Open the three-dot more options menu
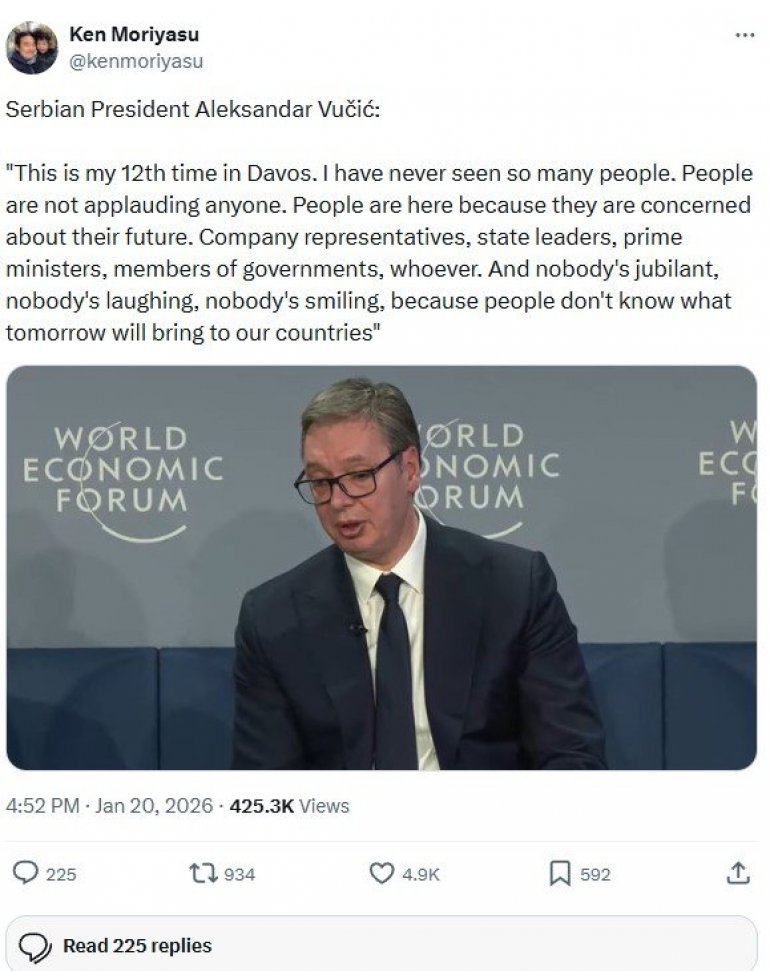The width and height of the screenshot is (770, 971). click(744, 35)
______
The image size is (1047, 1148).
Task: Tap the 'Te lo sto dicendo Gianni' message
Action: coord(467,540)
______
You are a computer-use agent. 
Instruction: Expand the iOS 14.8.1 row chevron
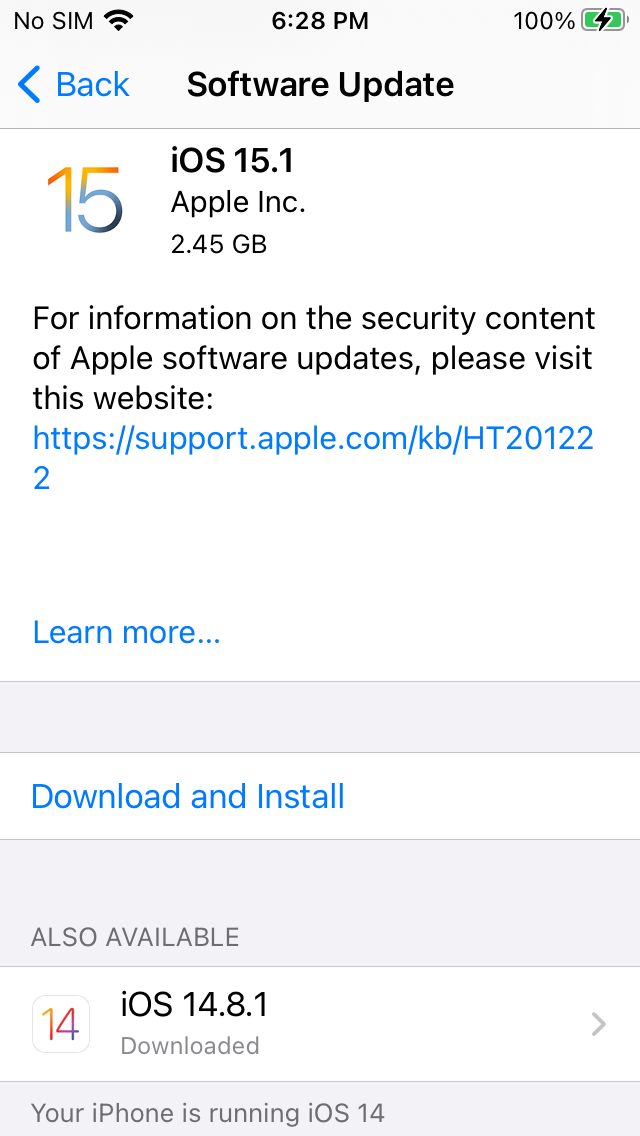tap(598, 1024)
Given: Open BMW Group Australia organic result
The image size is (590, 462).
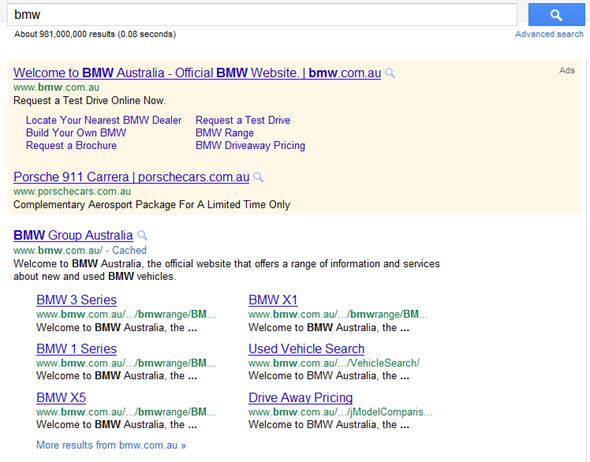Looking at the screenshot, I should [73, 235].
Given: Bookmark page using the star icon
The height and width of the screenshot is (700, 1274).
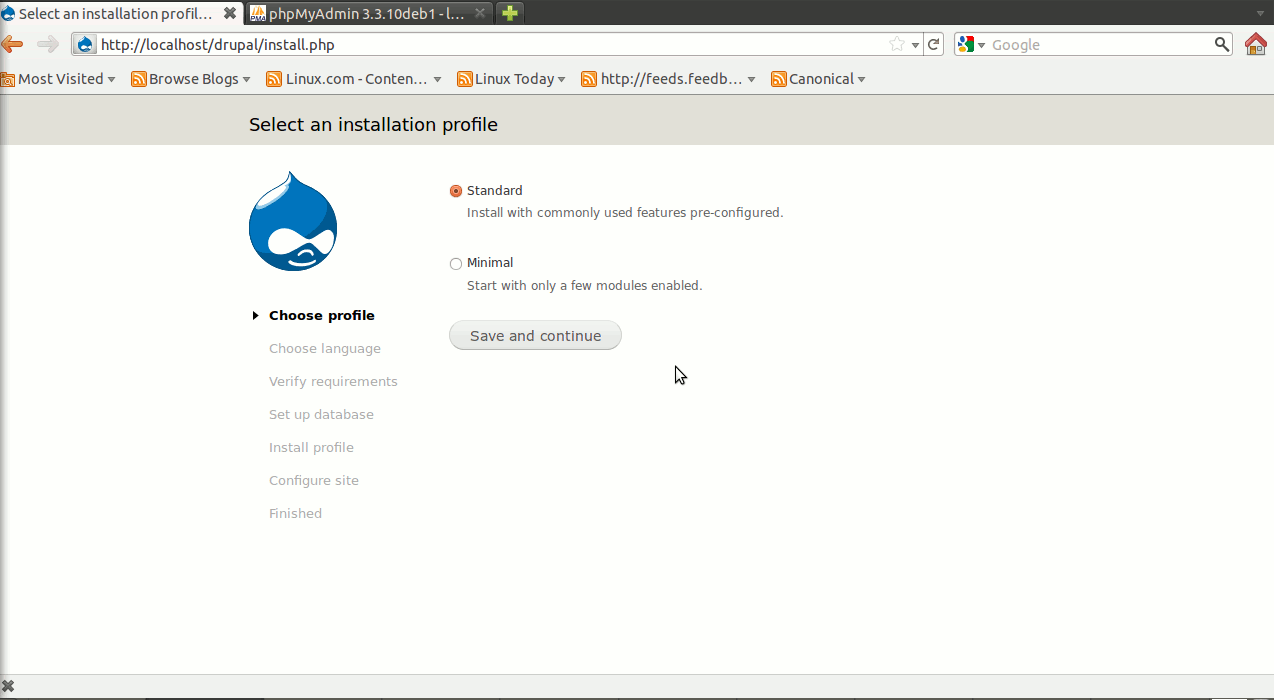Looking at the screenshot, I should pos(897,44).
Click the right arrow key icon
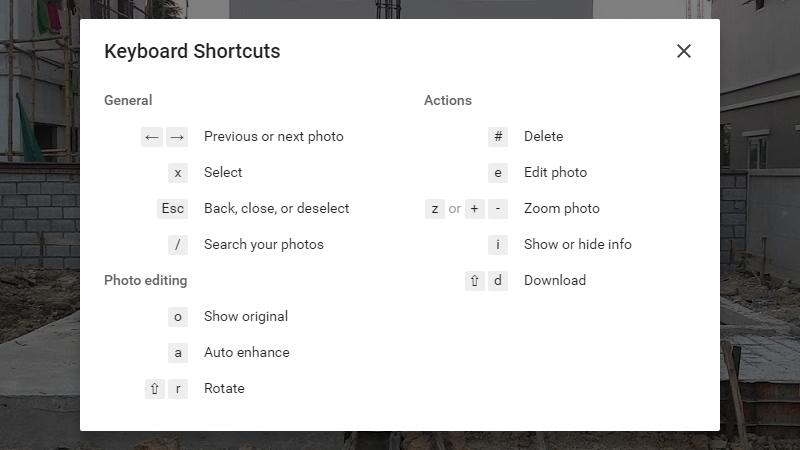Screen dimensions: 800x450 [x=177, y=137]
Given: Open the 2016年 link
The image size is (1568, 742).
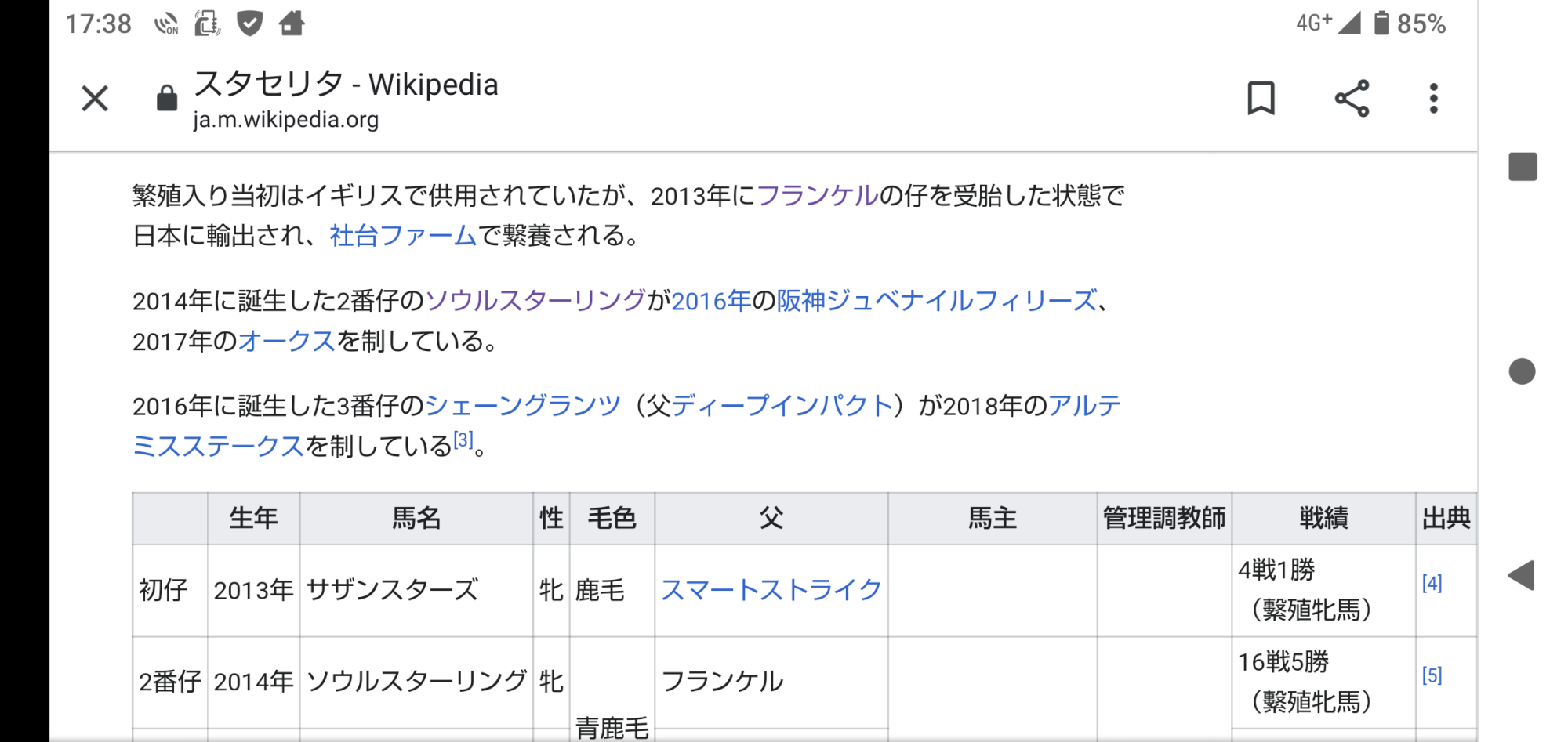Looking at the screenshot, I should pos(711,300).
______
_Directions_
Every line containing the word "Given" must be copied from the material above.

_Response_
Given: Open BMW Group Australia organic result
Given: Bookmark page using the star icon
Given: Open the 2016年 link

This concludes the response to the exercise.